Ever Change from Carbon to Chlorine-Based?

Nativity Detail

I had the following article published in the religion column of our local paper. You’ll notice they re-titled the article. But I’m not the first author to differ with an editor 😉


Each year, a change comes over our house the day after Thanksgiving. A tree grows in the living room bearing brightly colored, glowing fruit. Stockings march single-file onto the hearth. Various nooks and crannies are surprised to find snowmen and Santas loitering in them. Carols begin pouring from the family room stereo. The Christmas season has come!

At Christmastime we remember the birth of Christ. (This may or may not involve cookies).
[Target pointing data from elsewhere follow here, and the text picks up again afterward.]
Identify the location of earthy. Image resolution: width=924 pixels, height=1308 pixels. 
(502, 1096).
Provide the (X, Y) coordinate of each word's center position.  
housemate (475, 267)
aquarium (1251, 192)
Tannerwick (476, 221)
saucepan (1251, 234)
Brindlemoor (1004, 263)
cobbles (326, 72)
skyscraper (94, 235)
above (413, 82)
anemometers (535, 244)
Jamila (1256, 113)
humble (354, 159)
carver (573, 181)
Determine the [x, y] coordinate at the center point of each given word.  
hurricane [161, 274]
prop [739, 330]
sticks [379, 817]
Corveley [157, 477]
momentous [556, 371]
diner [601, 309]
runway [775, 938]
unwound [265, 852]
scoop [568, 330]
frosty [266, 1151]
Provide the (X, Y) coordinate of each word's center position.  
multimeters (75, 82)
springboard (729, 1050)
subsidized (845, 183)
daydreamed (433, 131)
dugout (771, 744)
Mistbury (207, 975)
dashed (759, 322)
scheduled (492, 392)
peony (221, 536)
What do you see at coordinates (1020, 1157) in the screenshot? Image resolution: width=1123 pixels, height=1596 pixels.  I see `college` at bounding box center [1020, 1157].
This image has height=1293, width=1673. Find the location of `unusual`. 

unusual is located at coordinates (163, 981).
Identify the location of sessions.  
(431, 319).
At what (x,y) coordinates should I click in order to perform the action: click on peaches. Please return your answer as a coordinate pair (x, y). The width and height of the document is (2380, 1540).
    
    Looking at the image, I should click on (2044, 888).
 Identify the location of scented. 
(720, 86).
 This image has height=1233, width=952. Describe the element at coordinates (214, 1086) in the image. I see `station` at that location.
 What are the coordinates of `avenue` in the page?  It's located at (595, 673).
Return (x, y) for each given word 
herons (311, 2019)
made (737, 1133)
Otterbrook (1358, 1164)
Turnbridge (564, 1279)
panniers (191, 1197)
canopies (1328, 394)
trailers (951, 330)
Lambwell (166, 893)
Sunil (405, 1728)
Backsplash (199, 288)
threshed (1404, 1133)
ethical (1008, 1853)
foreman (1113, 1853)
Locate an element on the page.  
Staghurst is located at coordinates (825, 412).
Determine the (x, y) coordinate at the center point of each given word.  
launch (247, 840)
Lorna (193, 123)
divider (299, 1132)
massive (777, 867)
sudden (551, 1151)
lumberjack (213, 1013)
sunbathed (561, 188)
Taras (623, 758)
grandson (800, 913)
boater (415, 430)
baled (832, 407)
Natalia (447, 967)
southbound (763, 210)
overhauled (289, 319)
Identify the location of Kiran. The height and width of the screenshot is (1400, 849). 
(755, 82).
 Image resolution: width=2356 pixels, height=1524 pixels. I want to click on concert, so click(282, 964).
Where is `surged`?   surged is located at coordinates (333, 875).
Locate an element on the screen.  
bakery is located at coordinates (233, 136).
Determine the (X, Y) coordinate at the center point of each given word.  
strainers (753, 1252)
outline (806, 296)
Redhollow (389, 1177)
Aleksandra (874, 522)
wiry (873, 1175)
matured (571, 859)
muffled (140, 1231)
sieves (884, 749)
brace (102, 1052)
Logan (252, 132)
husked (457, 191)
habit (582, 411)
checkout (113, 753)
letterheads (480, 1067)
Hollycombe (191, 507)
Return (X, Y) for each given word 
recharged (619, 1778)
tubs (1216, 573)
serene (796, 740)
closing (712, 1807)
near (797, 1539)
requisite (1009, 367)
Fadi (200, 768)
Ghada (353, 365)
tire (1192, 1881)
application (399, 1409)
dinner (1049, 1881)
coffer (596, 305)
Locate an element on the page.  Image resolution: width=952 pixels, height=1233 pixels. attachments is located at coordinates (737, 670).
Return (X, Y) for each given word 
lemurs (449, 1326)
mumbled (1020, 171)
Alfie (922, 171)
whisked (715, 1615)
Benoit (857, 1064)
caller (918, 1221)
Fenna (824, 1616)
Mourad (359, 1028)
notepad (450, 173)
As I reflect on his birth, something occurs to me. Jesus’s sacrifice at the cross was monumental; so monumental it is easy to overlook the sacrifice of the incarnation. “Incarnation” is a 25 cent word that means Jesus (who is God) became human (John 1:1, 14). Philippians shows how the incarnation and the cross were both points on the same sacrificial trajectory:

Make your own attitude that of Christ Jesus, who, existing in the form of God, did not consider equality with God as something to be used for his own advantage. Instead he emptied Himself by assuming the form of a slave, taking on the likeness of men. And when He had come as a man in his external form, He humbled himself by becoming obedient to the point of death — even to death on a cross (Php. 2:5-8).